Embiid has never had, nor is likely ever to have, a better season. Relatively healthy by his standards, 27 years old and in his prime, he is averaging 30 points and 11 rebounds, protects the rim with authority and is a 37.5-percent three

point shooter.

He must be in the MVP conversati­on. Problem is, there is no MVP Conversati­on award.

“Joel Embiid is so gifted,” Warriors coach Steve Kerr said. “It’s really incredible. It’s like watching one of the great centers from the ‘80s or ‘90s, only with the added dimension of the skill set of the modern-day player, with the one-legged shots and the fadeaways and the Euros and all the stuff that the modern player has worked on.

“He’s really a unique force in the league today.”

Embiid’s problem is that he is having a signature season at the same time as another center, Nikola Jokic, who is averaging 26.3 points for the Denver Nuggets. And Jokic does something that Embiid apparently never will. He plays on a regular basis. When asked to catalog Jokic’s 2021 highlights, Denver coach Michael Malone recently said, “He’s had 56 of them.” That’s how many games Jokic, who does not require load management, had played at the time. By contrast, Embiid has missed 19 games either for rest, for an achy back, for a bruised knee and other reasons, enough to cost him valuable voting support.

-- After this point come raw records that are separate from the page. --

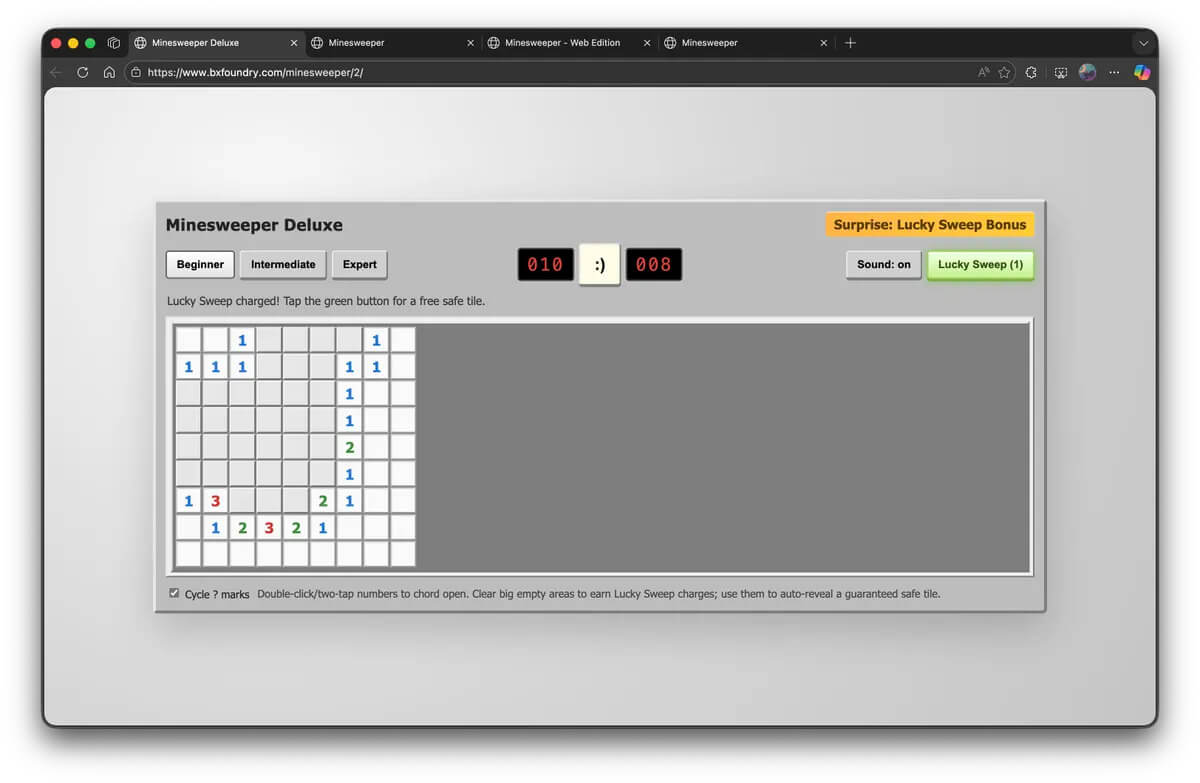Viewport: 1200px width, 783px height.
Task: Toggle the Sound: on button
Action: (883, 265)
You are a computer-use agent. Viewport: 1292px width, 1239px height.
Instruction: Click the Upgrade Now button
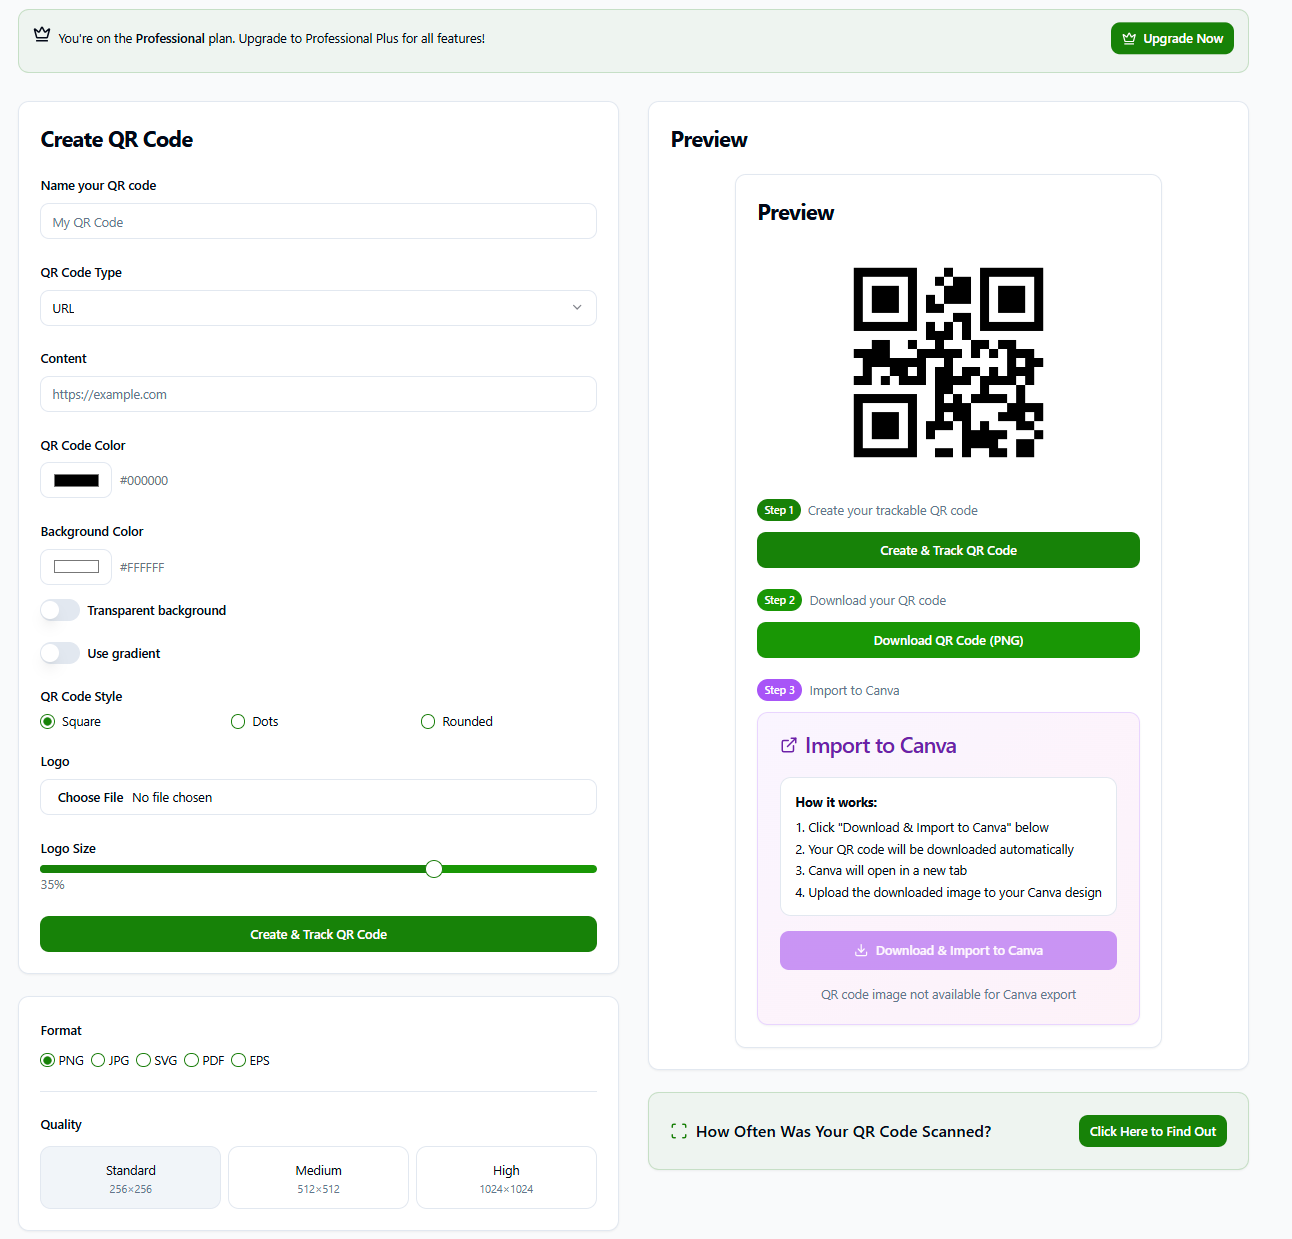click(1172, 39)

Even Doc Rivers, who rightly endorsed Embiid for the award, said Jokic would be his second MVP choice. Yet by Saturday, Rivers was so unbothered by Embiid’s sinking hopes that he calmly took his training staff’s advice to scratch from a marquee ESPN game in Milwaukee that was certain to captivate the electorate. Shoulder injury this time.

The Sixers would lose, 132-94, running a late-season losing streak for four. Two days earlier, Rivers admitted he did not want to employ Embiid defensivel­y against MVP candidate Giannis Antetokoun­mpo, who scored 27 points in that 124-117 Milwaukee victory.

So Embiid plays one game, doesn’t match up against the opposing MVP candidate, doesn’t play in the next game, and the Sixers lose twice to an Eastern Conference contender.

Is that any way to win an MVP award?

That lack of durability and reliabilit­y, evident since he was in college, is about to cost Embiid the MVP trophy in a crowded photo finish. Saturday, at a meaningful regular-season moment, Rivers didn’t even question the trainers’ orders to start someone else.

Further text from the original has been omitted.